Pour Zhang, la perspective de construire quelque chose-créer une technologie nouvelle et réelle, de bas en haut-l’a amené des laboratoires d’un département de physique de premier cycle, à un laboratoire de doctorat expérimentant la photonique du silicium, et à sa recherche postdoctorale en physique appliquée à Harvard.
C’est à Harvard qu’il a rejoint le laboratoire de Marko Loncar, un professeur réputé pour ses travaux sur les matériaux optiques difficiles à fabriquer comme le diamant. Dans le laboratoire de Loncar, Zhang a été présenté à Cheng Wang, un étudiant en doctorat qui venait de produire avec succès des nanoguides de LN prouvant le potentiel de l’efficacité supérieure du LN. La production de ces nanoguides a également prouvé la capacité du laboratoire à fabriquer des structures avec une efficacité et des performances encore plus grandes.
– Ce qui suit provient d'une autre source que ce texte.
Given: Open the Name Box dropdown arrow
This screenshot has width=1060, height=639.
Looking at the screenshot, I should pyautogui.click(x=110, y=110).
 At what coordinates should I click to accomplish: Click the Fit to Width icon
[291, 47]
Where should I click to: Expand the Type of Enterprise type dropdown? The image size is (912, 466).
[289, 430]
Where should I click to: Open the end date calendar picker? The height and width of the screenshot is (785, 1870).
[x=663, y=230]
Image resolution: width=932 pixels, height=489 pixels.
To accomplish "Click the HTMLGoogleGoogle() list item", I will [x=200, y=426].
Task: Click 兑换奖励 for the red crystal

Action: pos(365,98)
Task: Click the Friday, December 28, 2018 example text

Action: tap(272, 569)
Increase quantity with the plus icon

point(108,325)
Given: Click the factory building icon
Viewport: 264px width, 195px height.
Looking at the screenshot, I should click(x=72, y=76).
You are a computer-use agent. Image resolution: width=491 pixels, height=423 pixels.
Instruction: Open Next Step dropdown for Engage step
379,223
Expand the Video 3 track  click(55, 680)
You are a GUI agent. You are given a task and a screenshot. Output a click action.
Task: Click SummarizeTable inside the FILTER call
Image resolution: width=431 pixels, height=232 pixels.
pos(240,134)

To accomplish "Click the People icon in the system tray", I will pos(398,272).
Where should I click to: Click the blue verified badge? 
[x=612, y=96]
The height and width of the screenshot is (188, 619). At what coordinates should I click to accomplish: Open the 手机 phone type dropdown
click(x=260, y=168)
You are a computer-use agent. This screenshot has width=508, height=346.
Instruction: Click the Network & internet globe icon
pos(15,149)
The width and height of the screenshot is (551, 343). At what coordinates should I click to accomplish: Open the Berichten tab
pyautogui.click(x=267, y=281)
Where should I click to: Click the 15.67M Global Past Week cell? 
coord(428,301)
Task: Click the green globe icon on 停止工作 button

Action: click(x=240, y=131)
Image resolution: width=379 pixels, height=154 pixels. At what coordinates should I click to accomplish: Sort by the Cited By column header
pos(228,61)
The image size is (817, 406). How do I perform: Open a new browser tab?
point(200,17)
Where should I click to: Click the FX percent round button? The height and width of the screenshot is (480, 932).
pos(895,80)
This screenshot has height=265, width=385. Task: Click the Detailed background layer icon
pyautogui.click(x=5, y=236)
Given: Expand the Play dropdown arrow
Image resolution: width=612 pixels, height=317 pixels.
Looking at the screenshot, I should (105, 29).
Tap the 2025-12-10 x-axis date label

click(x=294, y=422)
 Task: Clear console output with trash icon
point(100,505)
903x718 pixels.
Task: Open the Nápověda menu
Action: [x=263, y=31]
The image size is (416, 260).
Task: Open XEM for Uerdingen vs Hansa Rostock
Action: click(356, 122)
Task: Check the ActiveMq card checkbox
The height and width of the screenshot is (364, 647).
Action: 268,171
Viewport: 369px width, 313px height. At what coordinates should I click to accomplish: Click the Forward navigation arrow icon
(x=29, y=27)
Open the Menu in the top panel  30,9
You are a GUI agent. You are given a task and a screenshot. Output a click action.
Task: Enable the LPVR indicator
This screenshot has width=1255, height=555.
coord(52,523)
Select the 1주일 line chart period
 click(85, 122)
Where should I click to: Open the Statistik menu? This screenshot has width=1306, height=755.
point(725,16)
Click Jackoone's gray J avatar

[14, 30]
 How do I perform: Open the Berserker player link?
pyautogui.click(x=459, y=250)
Zhang, Wang et Loncar ont entrepris de réduire le facteur de perte de ces guides d’ondes par un facteur 10 – passant d’une perte de 50% de la lumière par centimètre de propagation, à une perte équivalente sur 10cm. Un objectif qui, s’il était atteint, bouleverserait tout le paysage de la photonique. Les résultats expérimentaux ont stupéfié l’équipe : ils ont réduit le facteur de perte d’un facteur 100. Ils ont produit un guide d’ondes dans lequel la lumière pouvait se propager avec des pertes négligeables sur plus d’un mètre. Ils ont utilisé ces guides d’ondes à faibles pertes pour fabriquer le modulateur électro-optique le plus performant, présenté dans un article de la revue Nature.
L’équipe s’est alors rendu compte que les dispositifs modulateurs optiques intégrés fabriqués à l’aide de leurs puces à très faibles pertes pouvaient répondre à la demande croissante du marché pour des solutions optiques ultraperformantes, mais rentables. HyperLight était né.
Lorsque Charles Kao, lauréat du prix Nobel et pionnier de la communication par fibre optique, a réalisé ses percées les plus significatives dans les années 1960 et 1970, il n’aurait pas pu prédire comment l’omniprésence du haut débit façonnerait la société et l’économie mondiale d’aujourd’hui. La fibre optique à faible perte a changé la façon dont le monde est connecté. Zhang, Loncar et Wang ont vu dans cette technologie fondamentale un élément à améliorer, à faire évoluer pour répondre aux exigences du demi-siècle à venir. Ils ont mis au point cette amélioration. Leurs puces à très faibles pertes, et les techniques permettant d’exploiter le véritable potentiel du niobate de lithium, nous aideront à exploiter les données de demain, et leurs connexions, avec des niveaux de vitesse et d’efficacité sans précédent.